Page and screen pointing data
* * *

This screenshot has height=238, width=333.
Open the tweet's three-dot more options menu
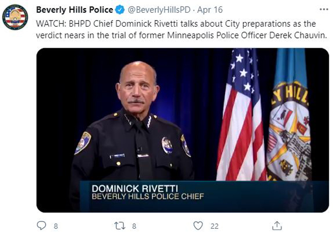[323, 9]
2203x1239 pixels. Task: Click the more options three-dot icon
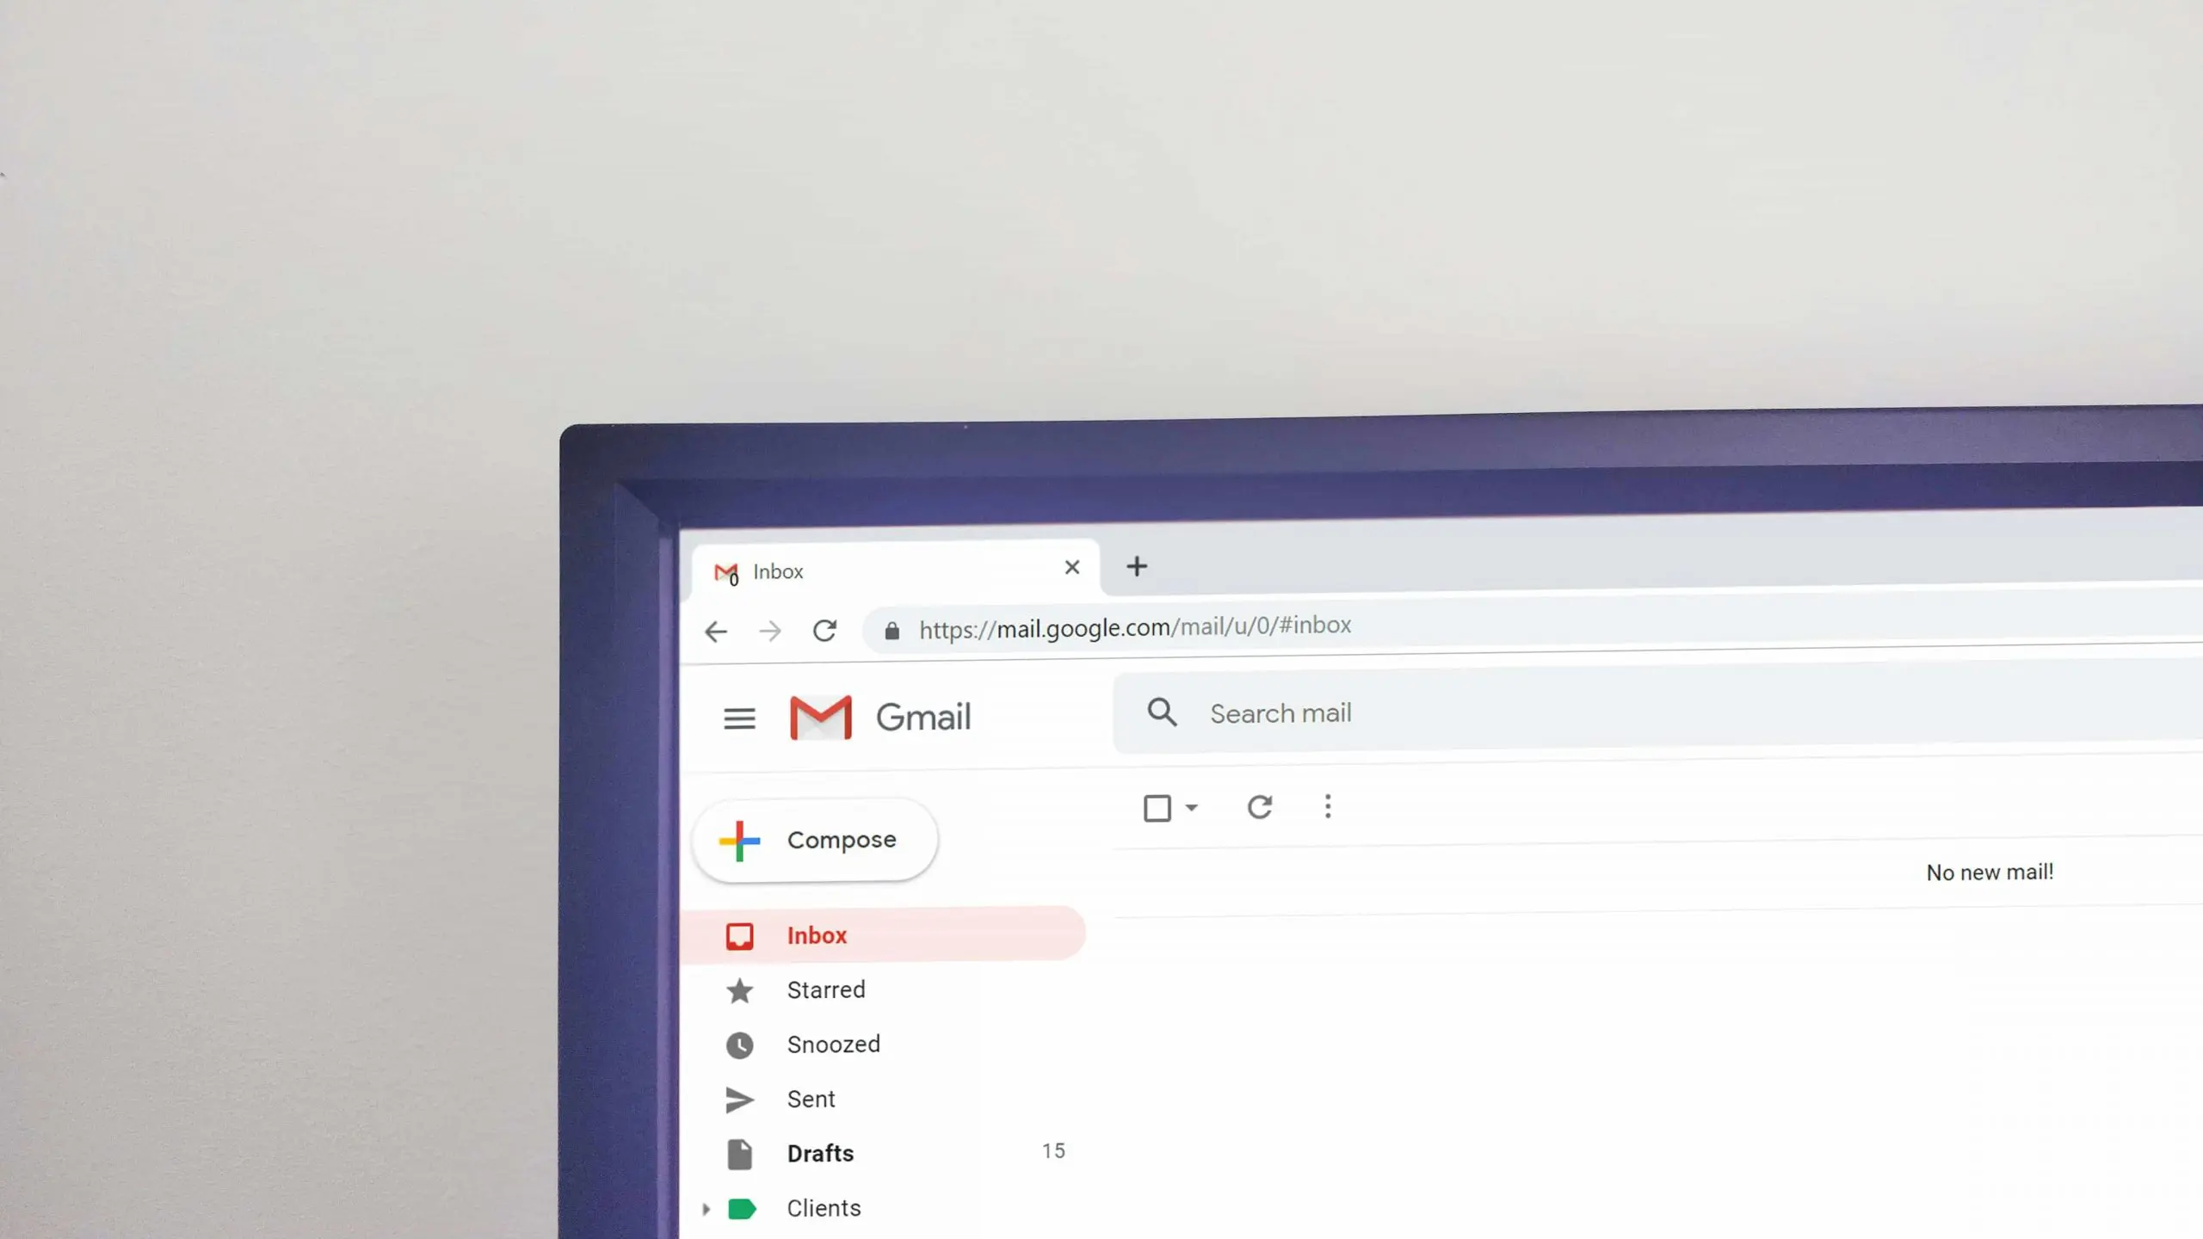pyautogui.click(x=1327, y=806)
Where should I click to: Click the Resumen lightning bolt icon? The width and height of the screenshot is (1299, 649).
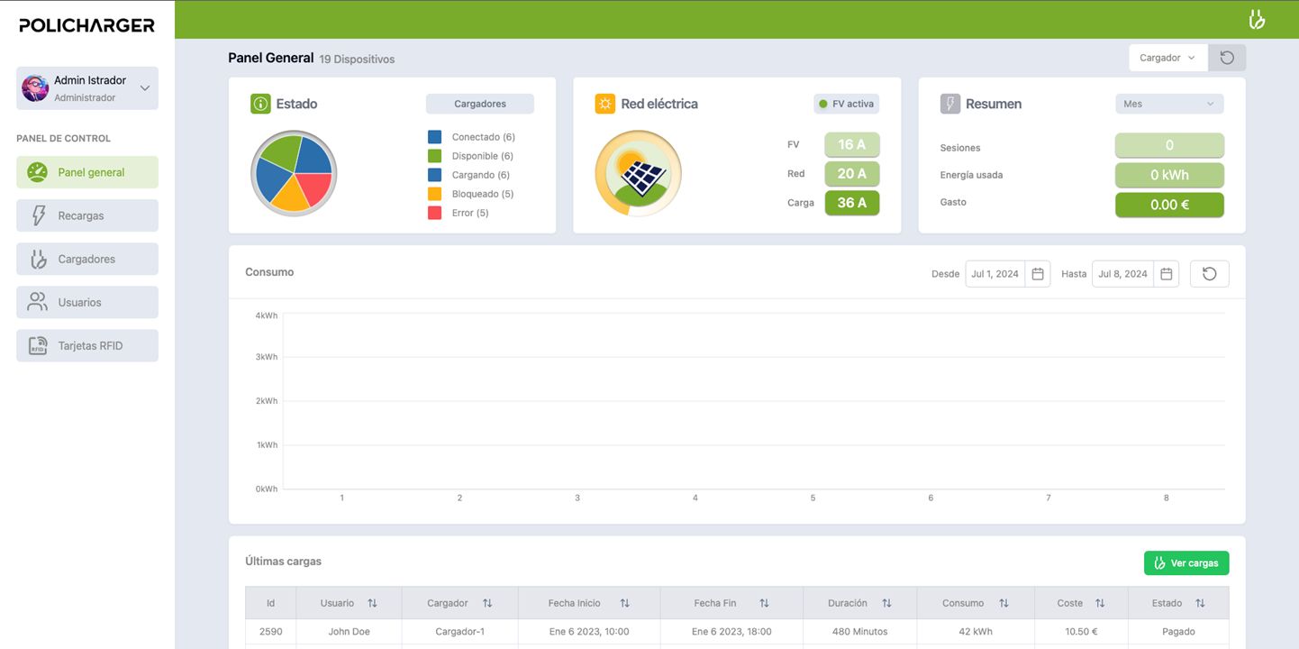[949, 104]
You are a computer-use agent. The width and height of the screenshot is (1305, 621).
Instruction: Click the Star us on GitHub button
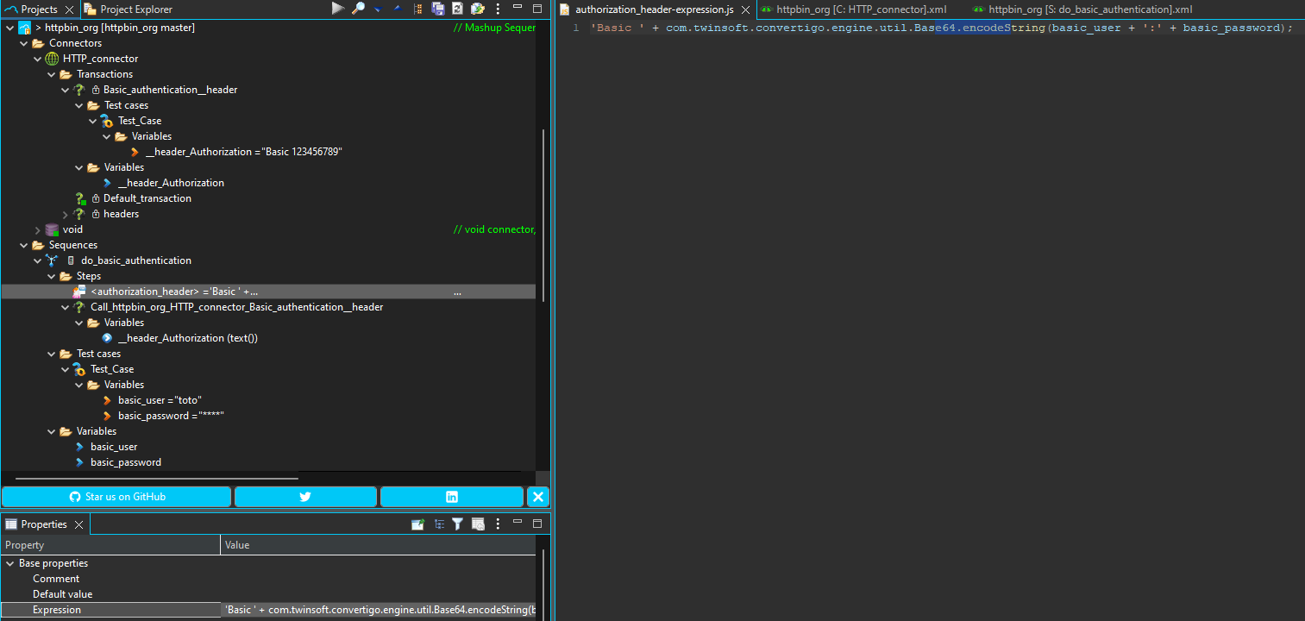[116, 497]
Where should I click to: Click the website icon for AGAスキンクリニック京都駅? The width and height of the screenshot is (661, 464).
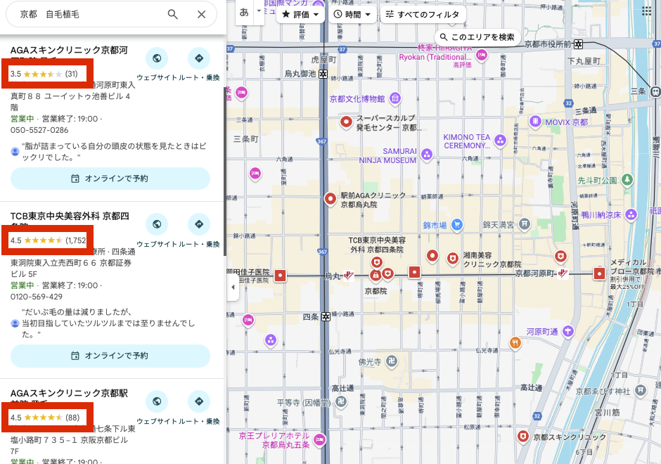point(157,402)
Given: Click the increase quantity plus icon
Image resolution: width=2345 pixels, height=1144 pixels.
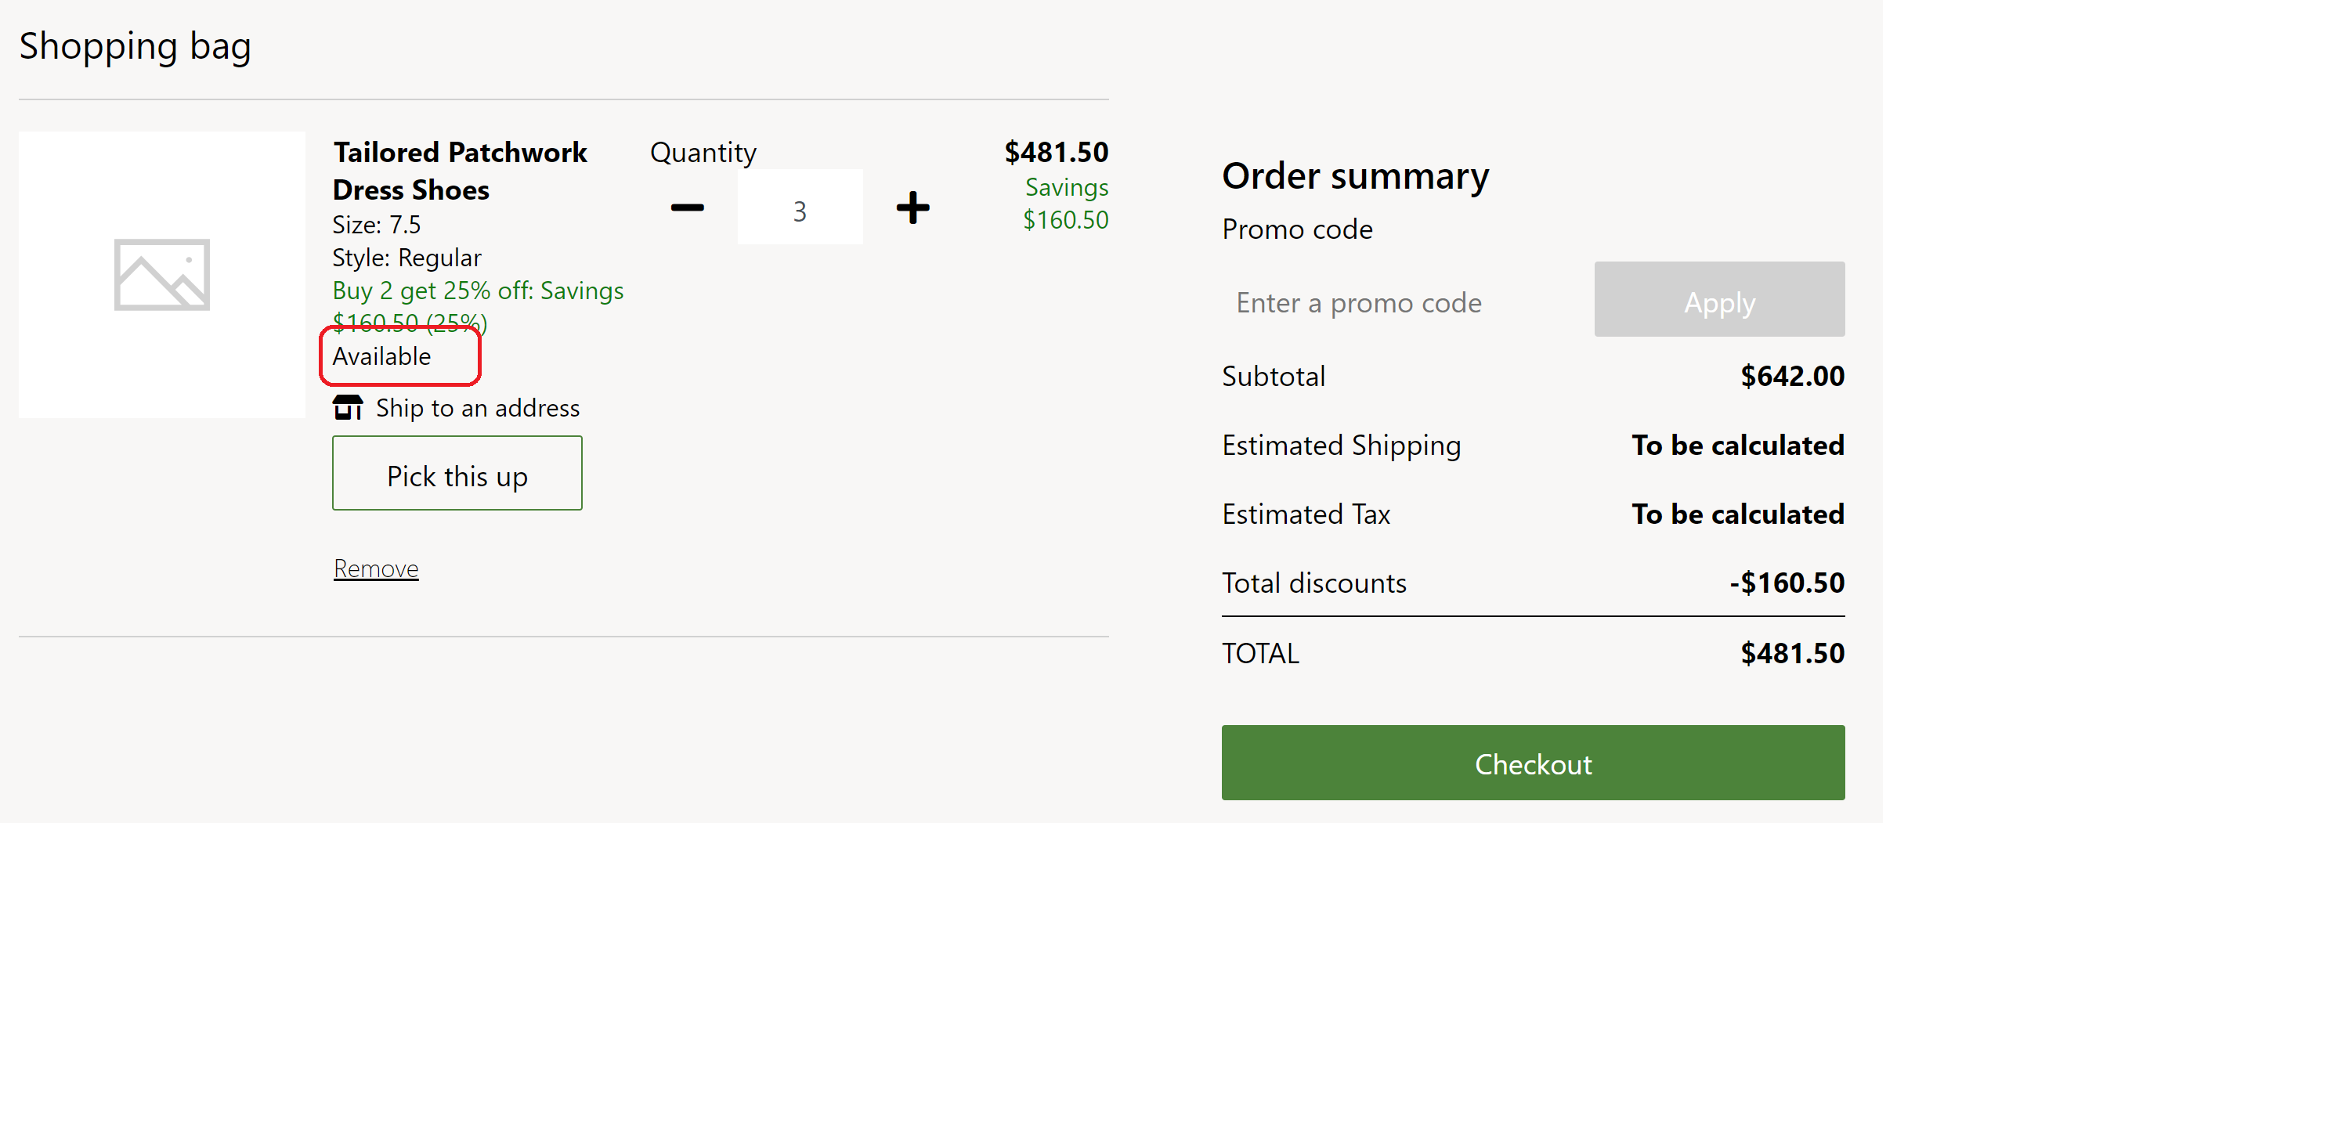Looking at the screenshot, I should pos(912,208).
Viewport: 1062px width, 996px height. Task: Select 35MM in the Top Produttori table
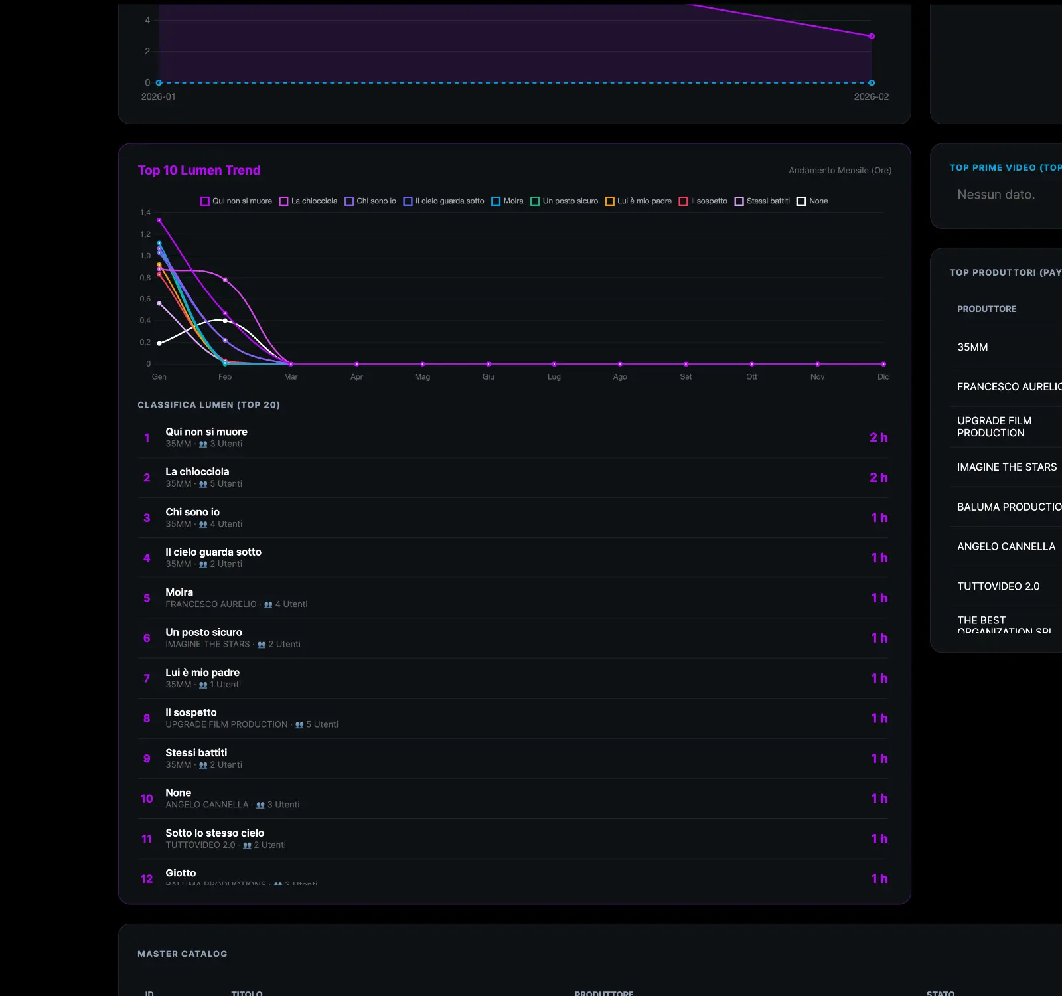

* * *

» Goal of the exercise:
Render every line of the listing above as a JSON list of strings, one string per line, skipping blank lines. Leave the pictures out of the result.

» The response:
[
  "This screenshot has height=238, width=333.",
  "Open the tweet's three-dot more options menu",
  "[323, 9]",
  "2203x1239 pixels. Task: Click the more options three-dot icon",
  "pyautogui.click(x=1327, y=806)",
  "Where should I click to: Click the Resumen lightning bolt icon? The width and height of the screenshot is (1299, 649).",
  "[949, 104]",
  "You are a computer-use agent. The width and height of the screenshot is (1305, 621).",
  "Instruction: Click the Star us on GitHub button",
  "[116, 497]",
  "Where should I click to: Click the website icon for AGAスキンクリニック京都駅? The width and height of the screenshot is (661, 464).",
  "point(157,402)",
  "Given: Click the increase quantity plus icon",
  "Image resolution: width=2345 pixels, height=1144 pixels.",
  "Looking at the screenshot, I should pos(912,208).",
  "Viewport: 1062px width, 996px height. Task: Select 35MM in the Top Produttori table"
]